Rumelhart et al. (1986) - Backpropagation
The 1986 revival of backpropagation by Rumelhart, Hinton, and Williams enabled deep learning by allowing neural networks to learn internal representations through gradient-based optimization.

The 1986 paper by David Rumelhart, Geoffrey Hinton, and Ronald Williams marked a turning point in the history of neural networks. Their work reintroduced and popularized the backpropagation algorithm, which made it possible to train multi-layer neural networks - overcoming the severe limitations of the earlier Perceptron model.

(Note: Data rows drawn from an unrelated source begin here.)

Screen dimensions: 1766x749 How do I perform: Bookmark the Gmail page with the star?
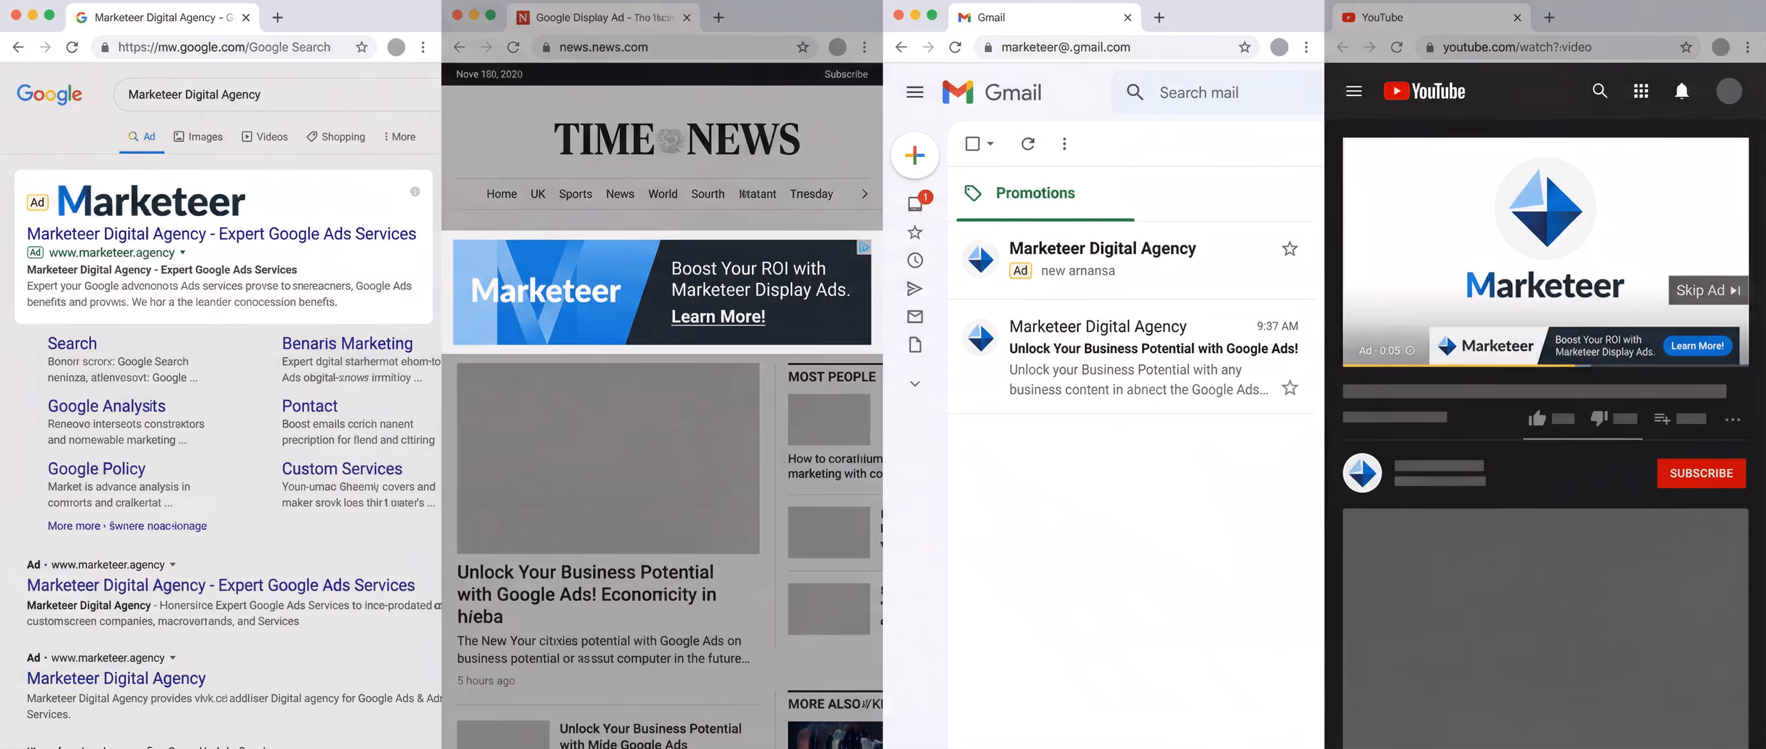pyautogui.click(x=1244, y=47)
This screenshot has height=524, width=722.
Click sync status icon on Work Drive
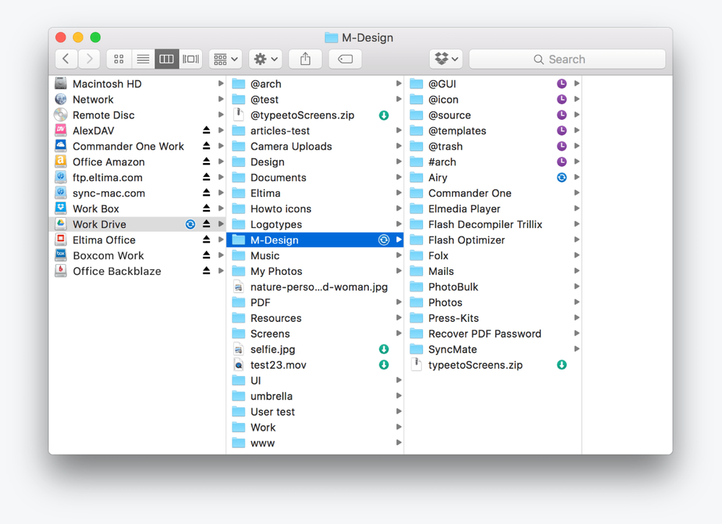pos(190,224)
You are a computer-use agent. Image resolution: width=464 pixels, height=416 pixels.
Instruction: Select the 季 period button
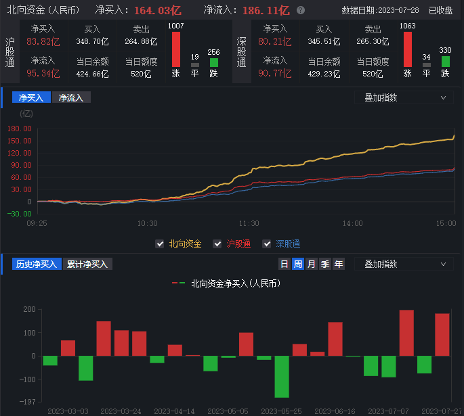point(325,264)
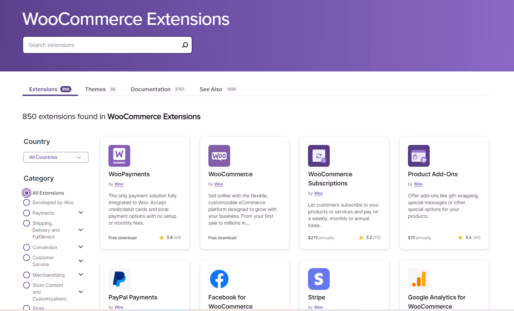Switch to the Themes tab
Image resolution: width=514 pixels, height=311 pixels.
(x=95, y=89)
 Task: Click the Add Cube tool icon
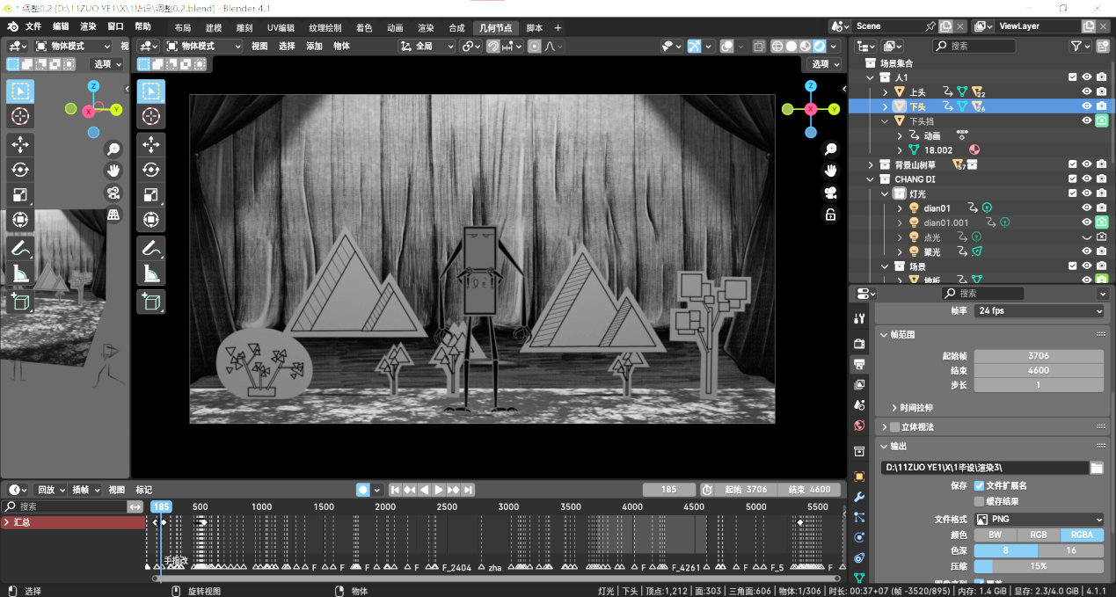click(x=150, y=302)
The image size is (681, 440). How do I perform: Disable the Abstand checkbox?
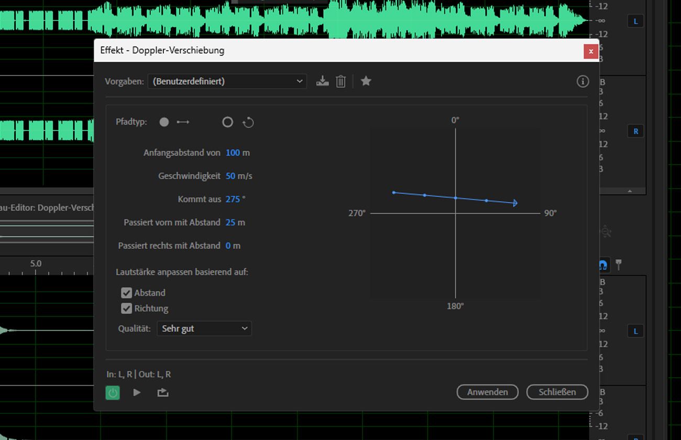pos(126,293)
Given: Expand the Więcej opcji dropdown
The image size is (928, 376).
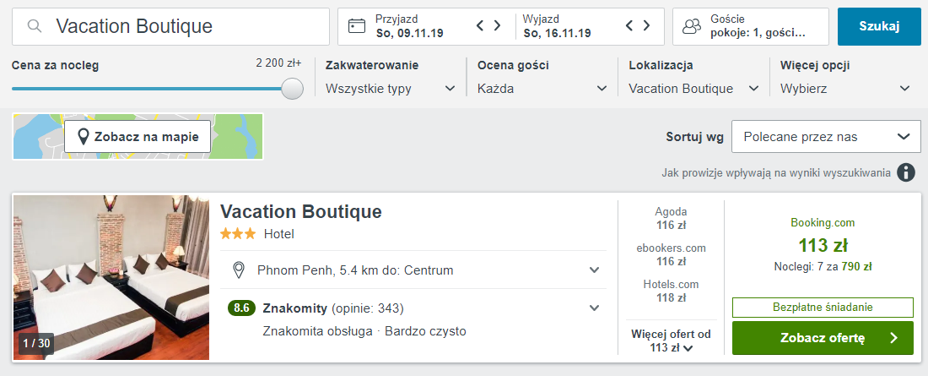Looking at the screenshot, I should [x=845, y=89].
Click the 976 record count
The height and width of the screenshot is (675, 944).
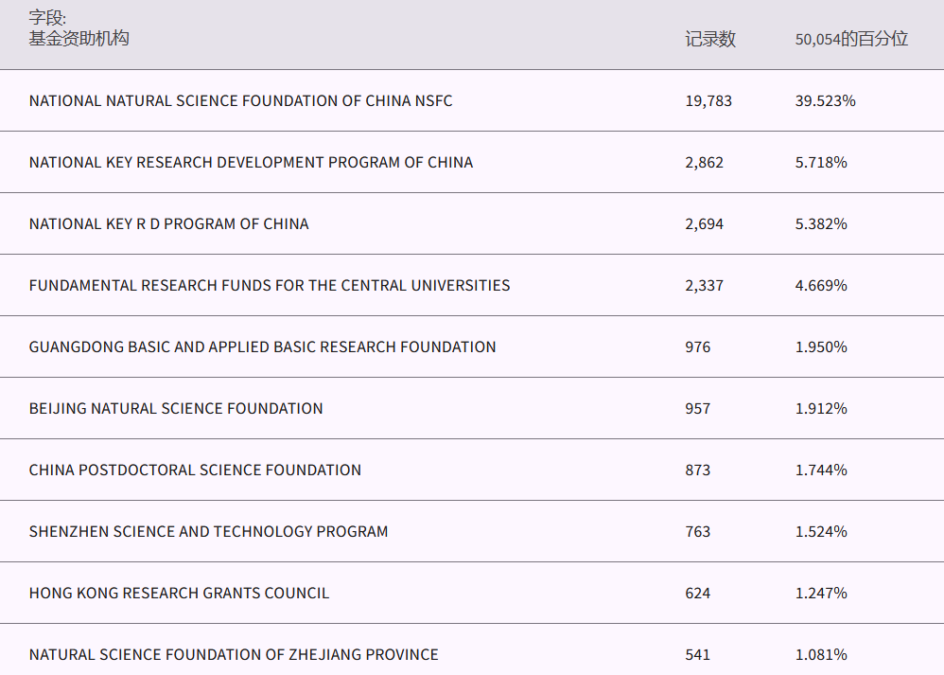(697, 346)
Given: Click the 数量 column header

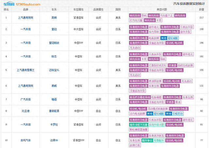Looking at the screenshot, I should click(201, 9).
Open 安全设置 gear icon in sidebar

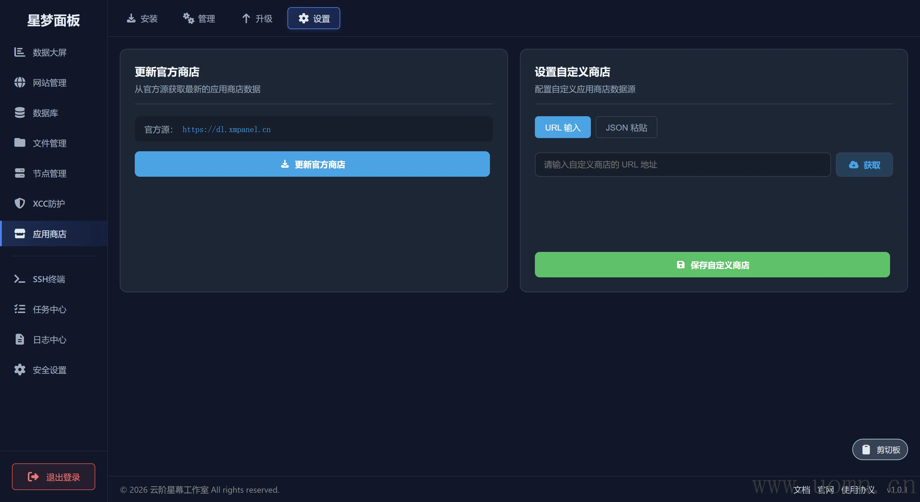point(20,370)
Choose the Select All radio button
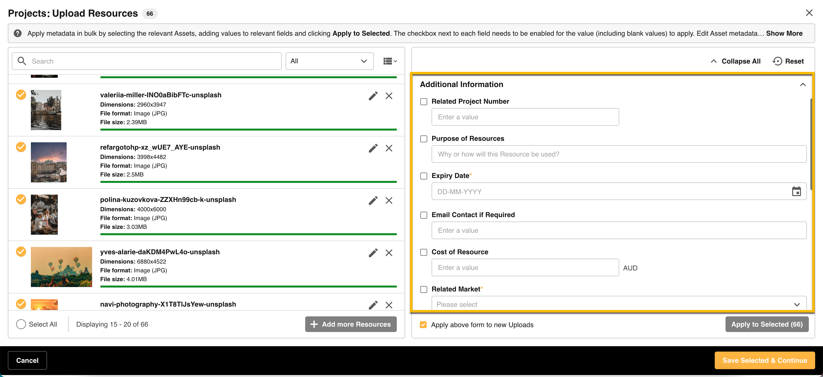823x377 pixels. (x=21, y=324)
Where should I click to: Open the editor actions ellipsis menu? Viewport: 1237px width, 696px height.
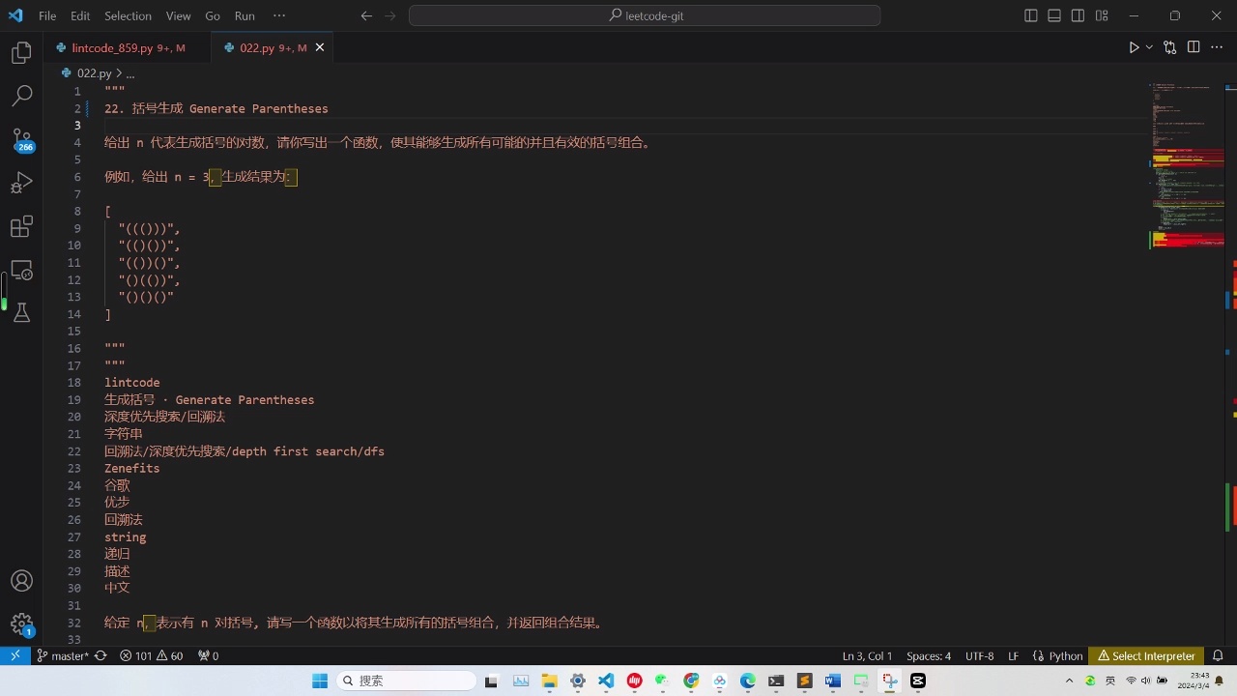pos(1217,46)
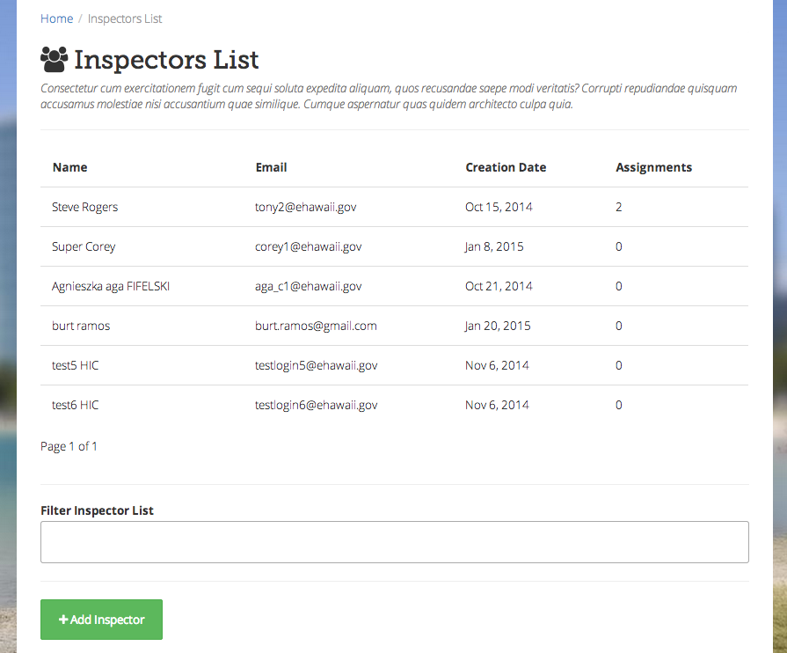Open the Home breadcrumb link
This screenshot has width=787, height=653.
click(x=56, y=18)
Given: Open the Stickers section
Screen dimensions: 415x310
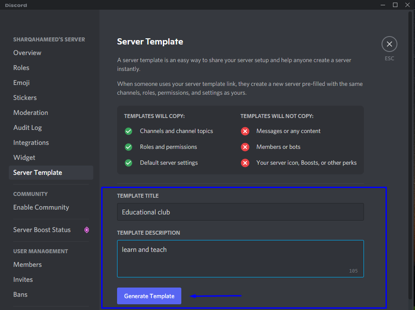Looking at the screenshot, I should [x=25, y=97].
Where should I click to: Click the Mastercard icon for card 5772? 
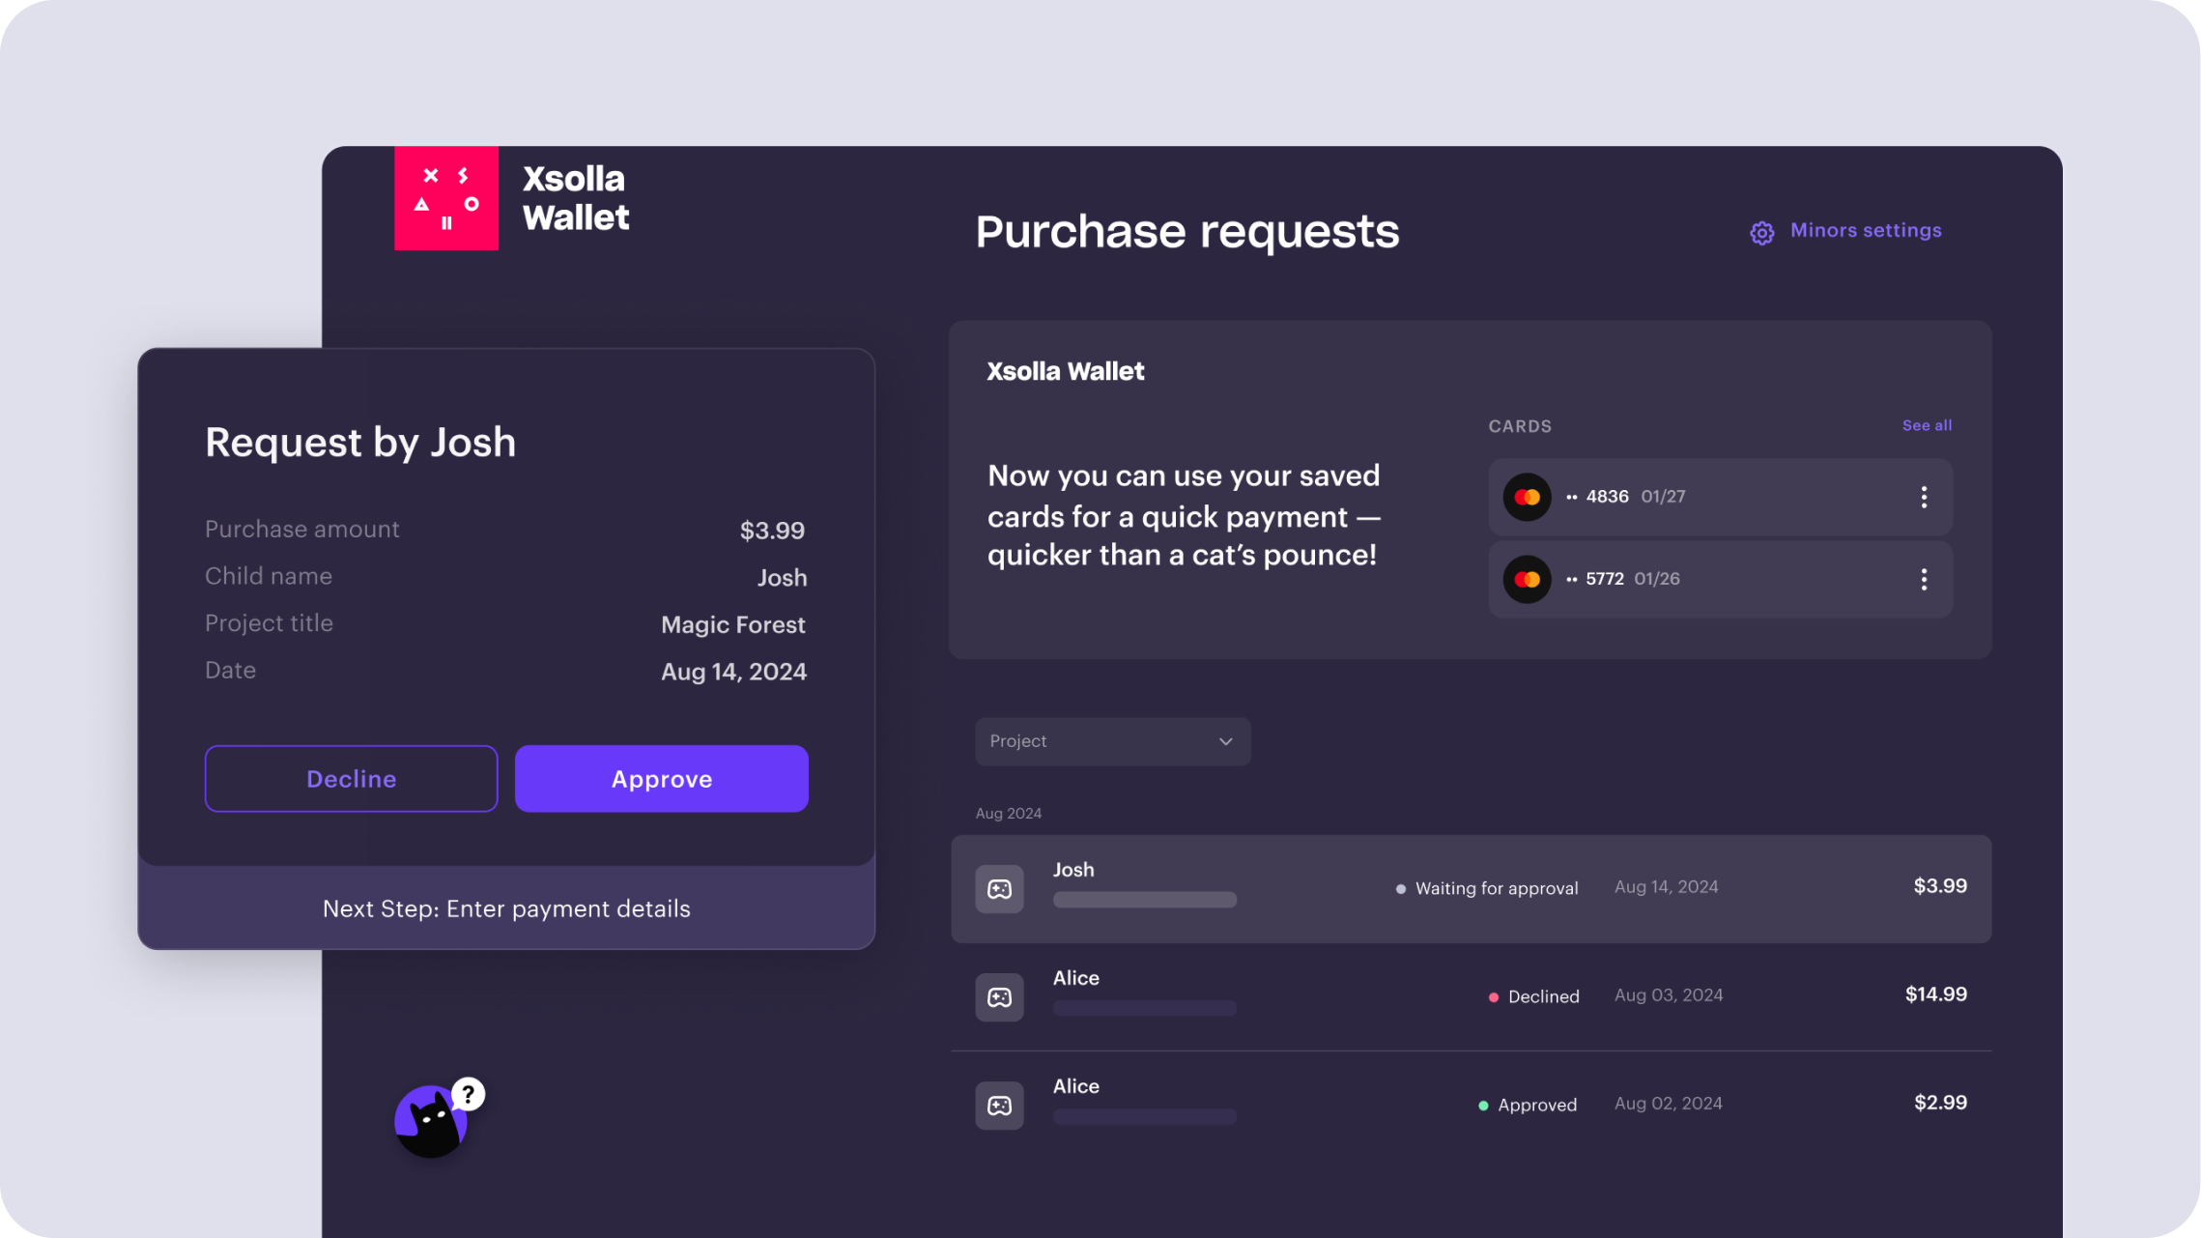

By enabling internal layers to learn distributed representations, backpropagation laid the mathematical foundation for modern deep learning.
Historical Context
In the decades following Rosenblatt’s Perceptron , neural network research lost momentum. A major reason was the discovery that single-layer models could not solve simple non-linear problems like XOR. The publication of Perceptrons by Minsky and Papert (1969) emphasized this flaw and ushered in an “AI winter” for connectionist approaches.
Rumelhart et al. built on earlier ideas from control theory and automatic differentiation to formalize an efficient way to compute gradients through multiple layers of weights. Their 1986 paper, Learning representations by back-propagating errors, demonstrated empirically that neural networks could be trained to perform nontrivial tasks by adjusting weights through error propagation.
Technical Summary
Backpropagation is a supervised learning algorithm based on gradient descent. The key idea is to minimize a loss function by propagating the error signal from the output layer backward through the network:
Key Steps:
- Forward pass: Compute the output of the network for a given input.
- Loss computation: Measure the difference between the prediction and the true label.
- Backward pass: Use the chain rule of calculus to compute gradients of the loss with respect to each weight.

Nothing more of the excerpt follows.